H. H. 25 mai [1866] mercredi 4 h.
Ta lettre, chère amie, m’arrive trop tard, vu la tempête, pour que je t’envoie aujourd’hui l’argent d’Adèle. La banque ferme à trois heures. Je comptais te l’envoyer avec l’argent du mois prochain, en recevant ton compte. Mais puisque tu le désires tout de suite, je te l’enverrai par le courrier de lundi matin.
Julie va tout à fait bien, et je lui accorderai du reste toutes les vacances qu’elle désirera près de son mari ou de Clémentine (non à Bruxelles, ne pouvant augmenter mes charges) mais je serai forcé de rester ici le temps de son absence.
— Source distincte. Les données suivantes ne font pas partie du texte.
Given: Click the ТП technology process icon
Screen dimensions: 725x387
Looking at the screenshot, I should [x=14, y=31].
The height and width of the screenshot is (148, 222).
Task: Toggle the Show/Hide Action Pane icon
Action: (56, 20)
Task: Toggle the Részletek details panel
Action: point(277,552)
La banque ne reçoit que des dépôts d’argent, espèces, pouvant entrer dans son coffre-fort, et tu ne te rends pas compte de ce que c’est que mes manuscrits. Sans compter ce qui est dans les armoires, ils remplissent trois malles, dont une énorme, qui ne tiendraient pas dans le coffre-fort de la banque de Guernesey. Voulût-on (ce qui est impossible) les y admettre, on ne pourrait les y mettre. Il faut donc quelqu’un de garde. Ce sera moi, si ce n’est Julie. Elle a écrit à son mari pour qu’il la reçoive à Paris. Je lui ai dit d’y rester tout le temps qui leur plaira, et que je l’attendrais ici. Mais certainement, il faut nous réunir ! Est-ce donc que vous avez abandonné notre plan, l’été a Guernesey, l’hiver à Bruxelles, tous ensemble ? Victor est une préoccupation douloureuse dans ce doux arrangement. Je ne veux pas qu’il souffre. Sans lui, je vous dirais : venez ici passer l’été, laissons s’éloigner la guerre et le choléra ; puis en novembre, nous partirons tous pour Bruxelles, et je m’engage à y rester jusqu’en février, ou même mars. Mais mon bien-aimé Victor est l’obstacle, je le sens. C’est pourquoi je vais aller vous rejoindre, dès que la question Julie sera décidée, si elle part, à son retour, si elle reste, le plus tôt possible. J’achève quelque chose en ce moment, mais ce sera vite fini. Chère bien-aimée, je t’embrasse, et j’embrasse autour de toi mon Charles, mon Victor, et cette douce et chère Alice.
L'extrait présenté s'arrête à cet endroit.